_Tarefa proposta 1_. Segundo a fonte, de quem o personagem Sal Paradise é o alter ego?
_Tarefa proposta 2_. Enumere todos os lugares que a fonte cita ao descrever o trajeto da trilha vermelha chamada Rota 6.

_Fonte_.
--------------------------------

Há toda uma cultura "On the Road" num país que é retalhado de norte a sul e de leste a oeste por vias interestaduais largas, bem feitas e bem planejadas

"Se você for parado por um urso [policial], pague a multa, mesmo injusta. Você não vai querer passar um fim de semana numa prisão no Sul profundo"



Jornada começa com a sensação de refazer o caminho dos pioneiros

SÉRGIO DÁVILA
DA CALIFÓRNIA

"Eu estava debruçado sobre os mapas dos Estados Unidos havia meses, inclusive lendo livros sobre os pioneiros e saboreando nomes como Platte e Cimarron e outros, e no mapa de estradas havia uma trilha vermelha longa chamada Rota 6, que ligava a ponta do Cabo Cod diretamente até Ely, em Nevada, e de lá mergulhava para Los Angeles." Assim se refere o personagem Sal Paradise, do livro "On the Road", aos preparativos para sua primeira viagem sozinho pelos EUA, da Costa Leste à Costa Oeste. Sal, na verdade, é o alter ego do autor Jack Kerouac (1922-1969).

--------------------------------

_Dados armazenados_.
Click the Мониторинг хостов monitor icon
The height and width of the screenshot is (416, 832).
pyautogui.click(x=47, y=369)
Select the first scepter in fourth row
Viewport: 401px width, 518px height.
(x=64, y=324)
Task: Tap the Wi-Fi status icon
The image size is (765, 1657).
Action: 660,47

--------------------------------

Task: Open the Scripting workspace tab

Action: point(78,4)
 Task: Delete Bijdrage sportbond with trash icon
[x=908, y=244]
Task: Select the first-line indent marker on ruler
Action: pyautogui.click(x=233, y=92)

--------------------------------

_Resposta completa 1_. Do autor Jack Kerouac (1922-1969).

_Resposta completa 2_.
- A ponta do Cabo Cod
- Ely, em Nevada
- Los Angeles